Только единожды упрекнул он Марью, что на исповедь к нему не является:
– Видать потому ты, Марья, и схоронила своих-то родных деточек во младенчестве, – сказал ей тогда отец Игнатий, – Гордыня тебя обуяла, чужих-то детей спасаешь… а своих детей и мужа схоронила. Исповедуйся да покайся, покудова не поздно, душе твоей облегчение выйдет!
Ничего не ответила ему тогда Марья, посмотрела только, словно в душу его заглянула. Усмехнулась чуть, да и ушла. Больше не ездила в Погребцы на службу, поговаривают, что иной раз в родной Елашихе в церкве видали её, да то отцу Игнатию было неинтересно.
Так и жила она своим мирком на выселке, который вслед за ней стали звать Бондарихиным. За последние годы стала бабка Марья чуять слабость, вроде бы и голова светла, и руки сноровисты, а сил будто поубавил кто… Но всё равно гнала от себя такие мысли, и чуть свет шла в лес или на луг, или на болото, собрать нужные травки и корешки, тогда будто и ей силы прибавлялось.
Вот и в то утро, проснувшись ещё до свету, наладила она Рыжуху и собралась поехать до дальнего лужка, по-над болотом, глянуть, можно ли нынче будет добраться туда на сенокос, да поглядеть, не разошлась ли уже «птичья трава».

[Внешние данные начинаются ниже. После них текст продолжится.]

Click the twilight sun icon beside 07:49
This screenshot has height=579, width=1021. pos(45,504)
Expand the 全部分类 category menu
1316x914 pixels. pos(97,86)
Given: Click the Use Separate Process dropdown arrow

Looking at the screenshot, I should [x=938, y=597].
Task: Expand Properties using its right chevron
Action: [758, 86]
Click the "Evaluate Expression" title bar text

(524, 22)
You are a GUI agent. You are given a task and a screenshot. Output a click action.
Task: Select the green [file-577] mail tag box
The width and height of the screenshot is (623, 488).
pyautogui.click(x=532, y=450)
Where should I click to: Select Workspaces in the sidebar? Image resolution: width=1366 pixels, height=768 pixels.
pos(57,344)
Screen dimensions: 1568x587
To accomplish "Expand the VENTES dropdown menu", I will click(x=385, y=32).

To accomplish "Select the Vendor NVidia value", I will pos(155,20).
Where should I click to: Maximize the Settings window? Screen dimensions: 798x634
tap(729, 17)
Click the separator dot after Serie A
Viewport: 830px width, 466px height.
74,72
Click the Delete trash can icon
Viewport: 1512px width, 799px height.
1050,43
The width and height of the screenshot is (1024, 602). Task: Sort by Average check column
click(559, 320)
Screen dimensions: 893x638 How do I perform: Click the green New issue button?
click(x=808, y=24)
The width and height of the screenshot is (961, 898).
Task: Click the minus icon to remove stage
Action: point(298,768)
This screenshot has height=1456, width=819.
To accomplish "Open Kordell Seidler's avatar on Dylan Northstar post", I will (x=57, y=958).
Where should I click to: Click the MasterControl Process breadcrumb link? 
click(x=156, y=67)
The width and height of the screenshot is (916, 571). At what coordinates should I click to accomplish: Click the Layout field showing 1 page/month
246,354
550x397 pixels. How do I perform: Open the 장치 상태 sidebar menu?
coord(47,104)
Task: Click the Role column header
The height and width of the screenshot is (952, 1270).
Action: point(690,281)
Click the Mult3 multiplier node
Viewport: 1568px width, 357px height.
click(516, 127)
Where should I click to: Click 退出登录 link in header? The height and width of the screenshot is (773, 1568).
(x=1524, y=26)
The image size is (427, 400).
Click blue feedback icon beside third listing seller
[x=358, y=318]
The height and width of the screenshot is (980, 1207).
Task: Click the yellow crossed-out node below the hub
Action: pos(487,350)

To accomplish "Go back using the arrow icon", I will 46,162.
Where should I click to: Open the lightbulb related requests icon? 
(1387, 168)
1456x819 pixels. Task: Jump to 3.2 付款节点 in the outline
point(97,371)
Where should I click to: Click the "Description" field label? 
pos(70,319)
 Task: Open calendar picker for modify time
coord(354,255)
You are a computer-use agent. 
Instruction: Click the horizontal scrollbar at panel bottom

Лёгкая телега, сработанная ещё мужем Марьи специально для неё, подпрыгивая катилась по лесной старой дороге, солнце уже начало припекать спину, когда она наконец добралась до места. Привязав Рыжуху у пышного куста, она оставила её объедать сочные листья, а сама отправилась на приметную полянку у болота.
Пока шла, наткнулась на покинутое совсем недавно костровище, уголья подёрнулись золой, но ещё чуть тлели. Нахмурилась бабка Марья, дрожь прошла по спине… ой и худые люди ночевали здесь ночь, потому что от костровища в лес уходила дорожка из смятой травы и мха, по ней явно тащили бездыханное тело… у самого костровища и вовсе виднелись капли крови на сизом мху.
«Опять они, – покачала головой Бондариха, – Микита-Кутерьма и его робяты, больше некому! У, душегубцы, нет же на них управы никакой! Пособляют они, больше некому, путникам пропасть в наших краях, ох, глубо?ко чёрное болото, сколько ещё душ примет без покаяния!»